=== ASSIGNMENT ===
Pull out every line below that contains the word "computer".

*** TASK MATERIAL Section Begins ***

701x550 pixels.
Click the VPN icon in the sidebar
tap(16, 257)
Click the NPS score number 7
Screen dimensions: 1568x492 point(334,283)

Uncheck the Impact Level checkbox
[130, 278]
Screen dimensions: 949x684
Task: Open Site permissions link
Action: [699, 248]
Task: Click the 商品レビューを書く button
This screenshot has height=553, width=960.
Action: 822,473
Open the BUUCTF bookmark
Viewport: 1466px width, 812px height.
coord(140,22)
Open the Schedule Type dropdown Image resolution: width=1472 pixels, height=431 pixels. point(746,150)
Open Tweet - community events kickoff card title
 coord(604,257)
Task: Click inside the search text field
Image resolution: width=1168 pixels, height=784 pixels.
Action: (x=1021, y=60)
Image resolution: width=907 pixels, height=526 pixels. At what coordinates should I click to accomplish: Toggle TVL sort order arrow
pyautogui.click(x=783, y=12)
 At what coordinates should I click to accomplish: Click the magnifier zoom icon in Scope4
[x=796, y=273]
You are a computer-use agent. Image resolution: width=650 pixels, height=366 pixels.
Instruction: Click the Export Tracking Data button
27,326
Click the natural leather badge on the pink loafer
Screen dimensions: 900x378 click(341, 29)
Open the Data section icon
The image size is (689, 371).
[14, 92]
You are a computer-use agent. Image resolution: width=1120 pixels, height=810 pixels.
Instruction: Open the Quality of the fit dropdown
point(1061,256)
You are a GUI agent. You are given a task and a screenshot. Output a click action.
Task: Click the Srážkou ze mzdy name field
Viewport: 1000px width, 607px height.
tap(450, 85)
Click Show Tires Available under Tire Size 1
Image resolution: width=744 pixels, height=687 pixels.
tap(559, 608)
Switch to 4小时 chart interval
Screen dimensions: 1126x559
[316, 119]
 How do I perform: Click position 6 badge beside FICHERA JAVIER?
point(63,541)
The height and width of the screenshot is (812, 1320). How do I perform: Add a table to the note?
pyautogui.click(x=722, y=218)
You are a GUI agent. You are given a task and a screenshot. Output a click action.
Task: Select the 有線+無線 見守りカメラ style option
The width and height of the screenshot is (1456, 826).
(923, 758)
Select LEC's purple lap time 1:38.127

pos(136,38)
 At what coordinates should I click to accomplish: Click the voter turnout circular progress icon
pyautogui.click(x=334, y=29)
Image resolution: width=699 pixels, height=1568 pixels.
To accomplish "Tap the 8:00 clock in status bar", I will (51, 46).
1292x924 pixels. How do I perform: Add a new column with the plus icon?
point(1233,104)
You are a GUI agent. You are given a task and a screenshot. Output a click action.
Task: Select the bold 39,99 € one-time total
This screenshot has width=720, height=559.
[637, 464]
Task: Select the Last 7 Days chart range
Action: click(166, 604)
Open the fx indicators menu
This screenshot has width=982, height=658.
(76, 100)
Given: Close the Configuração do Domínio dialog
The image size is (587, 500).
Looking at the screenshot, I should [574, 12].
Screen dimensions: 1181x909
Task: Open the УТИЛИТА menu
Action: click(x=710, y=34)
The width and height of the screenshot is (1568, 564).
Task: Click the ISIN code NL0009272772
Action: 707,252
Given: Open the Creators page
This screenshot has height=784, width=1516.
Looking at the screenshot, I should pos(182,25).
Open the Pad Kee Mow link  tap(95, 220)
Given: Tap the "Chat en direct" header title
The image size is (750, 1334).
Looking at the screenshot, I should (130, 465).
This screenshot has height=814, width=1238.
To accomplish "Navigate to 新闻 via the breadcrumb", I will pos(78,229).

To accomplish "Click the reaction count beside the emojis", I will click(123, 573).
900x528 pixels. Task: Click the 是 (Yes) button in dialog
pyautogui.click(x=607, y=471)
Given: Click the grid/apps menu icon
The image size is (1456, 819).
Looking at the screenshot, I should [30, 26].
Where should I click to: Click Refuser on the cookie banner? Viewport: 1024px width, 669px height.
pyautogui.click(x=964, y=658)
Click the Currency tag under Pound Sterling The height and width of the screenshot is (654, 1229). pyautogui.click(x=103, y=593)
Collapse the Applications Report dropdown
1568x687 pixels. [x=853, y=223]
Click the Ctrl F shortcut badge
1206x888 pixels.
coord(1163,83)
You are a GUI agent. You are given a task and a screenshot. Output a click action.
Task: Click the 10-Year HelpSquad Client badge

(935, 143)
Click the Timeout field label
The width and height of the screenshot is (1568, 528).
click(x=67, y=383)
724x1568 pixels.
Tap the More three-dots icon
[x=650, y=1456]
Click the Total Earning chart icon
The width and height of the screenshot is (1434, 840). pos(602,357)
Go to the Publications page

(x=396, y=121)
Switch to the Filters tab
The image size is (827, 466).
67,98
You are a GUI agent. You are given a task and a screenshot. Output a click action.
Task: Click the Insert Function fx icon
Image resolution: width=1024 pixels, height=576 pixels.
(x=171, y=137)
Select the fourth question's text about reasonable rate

*** TASK MATERIAL Section Ends ***

=== SOLUTION BELOW ===
You are a computer-use agent. Image resolution: width=650 pixels, height=366 pixels.
You are a computer-use agent. Image resolution: width=1120 pixels, height=810 pixels.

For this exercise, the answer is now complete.